Planned Obsolescence
The concept of planned obsolescence originally emerged as an attempt to turn the economy around during the Great Depression. In 1932 Bernard London published a book called Ending the Depression through Planned Obsolescence in which he suggested that governments should impose legal lifespans on products, after which consumers would be required to return the object to be destroyed. This would spur more consumerism and help put everyone back to work.
Brooks Stevens, an American industrial designer, helped popularize the idea of planned obsolescence in the 1950s. He defined the concept as “instilling in the buyer the desire to own something a little newer, a little better, a little sooner than is necessary.” In his mind it wasn’t as much about making objects that break or requiring an object’s destruction after a certain period of time but rather making the consumer always desire something new.

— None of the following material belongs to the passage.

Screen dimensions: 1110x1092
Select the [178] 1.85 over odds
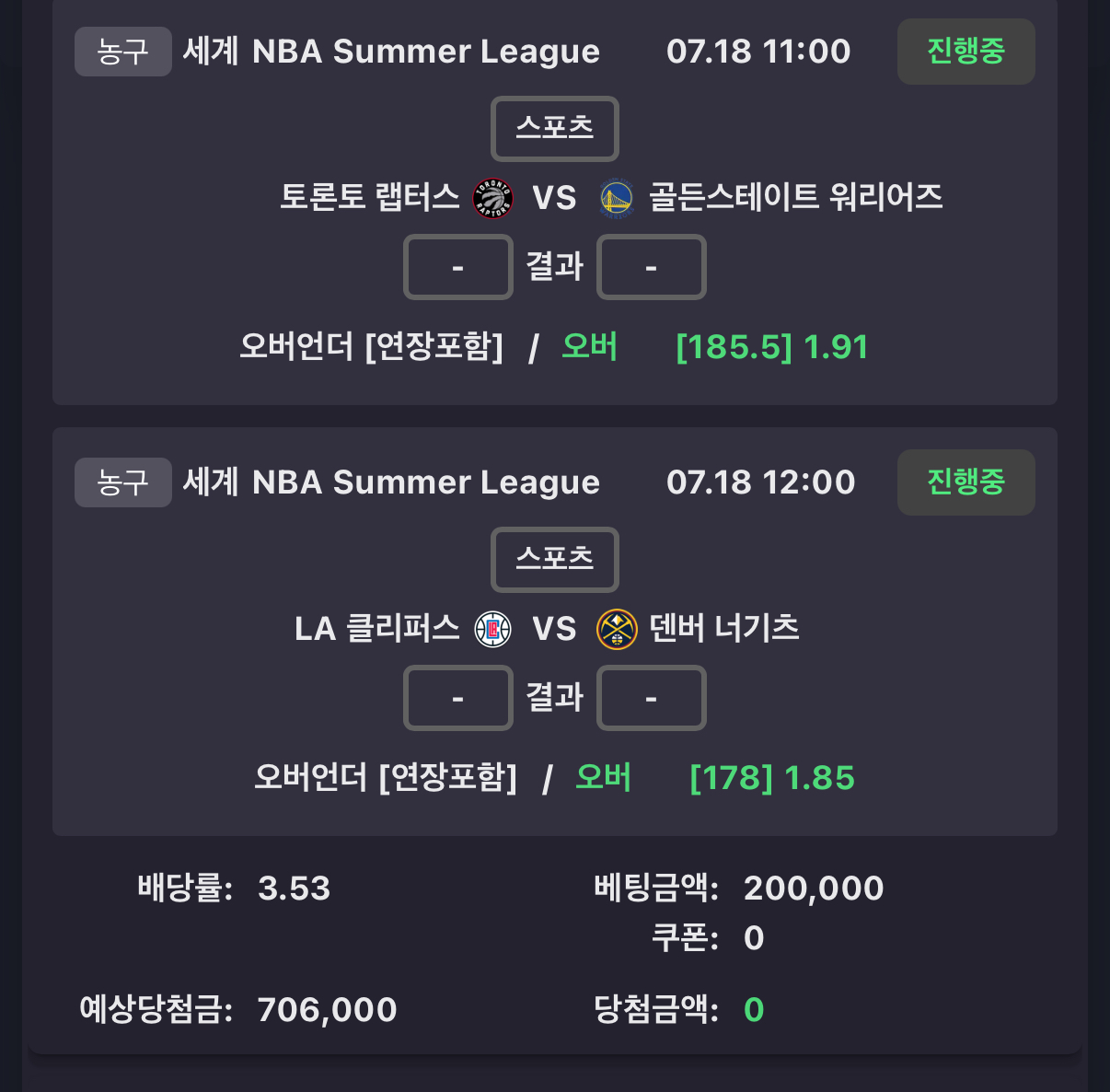pos(772,778)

planned obsolescence A policy of planning or designing a product with a limited useful life so that it will become obsolete, that is, unfashionable or no longer functional, after a certain period of time.

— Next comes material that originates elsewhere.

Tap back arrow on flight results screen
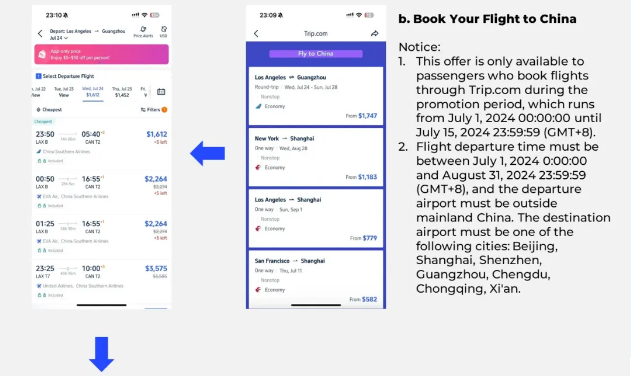Image resolution: width=631 pixels, height=376 pixels. pos(40,34)
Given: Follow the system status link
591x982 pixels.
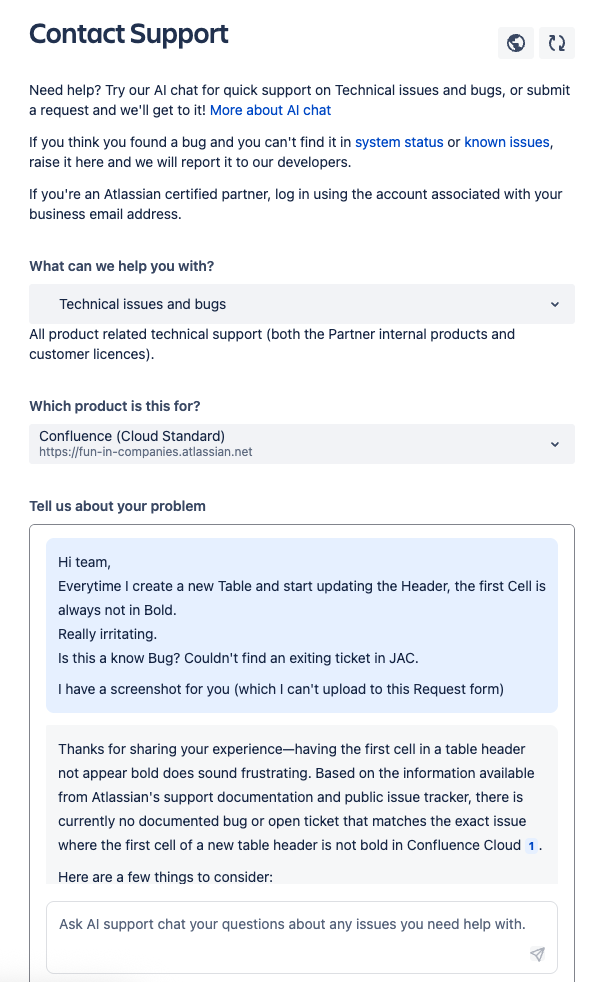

Although planned obsolescence never became law, it was widely adopted by business in principle and is still in action today. There are two categories of planned obsolescence: obsolescence of desirability and obsolescence of function. In lay terms, manufacturers can render an object waste before it breaks through either fashion or planned breakability.
Fashion Would you wear clothing with shoulder pads? Sport a fanny pack or tracksuit? Put a scrunchie in your hair? If the styles of the 1980s were still in fashion, you might, and all of those items would be flying off the shelves. Fashion is all in our heads. When Vogue and ELLE magazines say that flat shoes are in style, the heels hit the trash. When someone decides that heels are back in, the flats are out. Though it seems unnecessarily wasteful when scrutinized, fashion is good for business; it renders an object as waste well before it breaks and in turn drives incremental consumption.
Planned breakability Perhaps the most famous case of planned breakability is that of the light bulb. Today, more than 150 years after the light bulb was invented, an average modern incandescent bulb lasts 750 hours. So why is there an incandescent light bulb in Livermore, California, that has been burning nonstop for 110 years?
It’s because in 1924 in Geneva, all the light bulb manufacturers got together and created a cartel, at the time called Phoebus, to cut the life of a light bulb. By making the filaments more fragile than they needed to be, light bulbs would burn out quicker, and the cartel could sell more. It was so serious that manufacturers were fined if their light bulbs lasted more than 1,500 hours. Before 1924 the average bulb lasted about 2,500 hours. Within a decade it was at 1,500 hours and has since declined to today’s 750.
The same thing happened when nylon came to be. The first nylon prototypes from DuPont were so strong they could tow a car. But durable stockings don’t make for frequent purchases, so scientists created a more fragile material.
Today things aren’t much different. Besides light bulbs and nylons, many inkjet printers contain a counter chip that will effectively shut off the printer once it has printed approximately 20,000 pages—even if nothing is wrong with it. And have you ever tried changing the battery on an iPod, iPhone, or iPad? In 2004 and 2005, class action lawsuits were brought against Apple regarding diminishing battery life. Before then company policy was to instruct users of iPods with defunct batteries to buy the new model. As discovered during the lawsuit, Apple consciously designed the battery to fail after a year or two.
Planned obsolescence is perhaps the biggest injustice to consumers committed by the manufacturing industry. It is one thing for a consumer to be manipulated by changing fashion, but it is quite another to sell objects that are designed to break.